Patterson was 19 when she was convicted for the 1994 murder of Michelle Lai in Dayton.
She has always maintained her innocence, and in recent years, the victim's sister, former jurors, and even other suspects convicted in the crime have come forward to say Trya wasn't involved.
Tuesday night, she shared her captivating story and answered questions about her case for the first time from the public, at Wright State University.
"Learning different thing, I'm like a newborn baby," Patterson told FOX 45's Kelly May.
Patterson was a 6th grade dropout when she went into prison, but she spent her time in lockup bettering herself by earning a GED, an engineering degree, and becoming a certified paralegal.
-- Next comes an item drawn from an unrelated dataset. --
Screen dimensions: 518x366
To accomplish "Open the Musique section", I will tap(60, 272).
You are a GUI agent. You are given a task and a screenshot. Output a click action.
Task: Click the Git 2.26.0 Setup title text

"Getting to know people... feeling equal," Patterson said, "It's been hard to deal with knowing I still am under the umbrella of the justice system."
The conversation at Wright State was organized by the Applied Behavioral Sciences Master’s Program (ABS) and Bolinga Black Cultural Resources Center in conjunction with Sociology and Anthropology, Crime and Justice Studies, African and African American Studies, Women and Gender Studies and the Women’s Center.
Tyra is now devoting her time to helping other inmates; she has an idea to create a state program of mentors to help other inmates returning to normal life.
"To help our returning citizens and also help stop the recidivism rate and crimes in our community," Tyra said.
Tyra also talked about her own struggles returning to normal life.
"Me as a returning citizen I went into fifth third bank to open up an account," she explained. "They refused me because I didn't have two identification cards. It was really upsetting."
But Patterson, now working with the Ohio Justice and Policy Center who pushed for her parole and is pushing for her clemency, used the experience as her first push for reform.
"Within 48 hours that policy was changed and they reached out to me for an apology," she said.
Patterson and her attorney David Singleton took questions from students, staff, and community members.
She said her overall message, "Just don't give up hope and if you surround yourself with people who will challenge you one day that's going to help."
Patterson's team is still pushing Governor Kasich for clemency.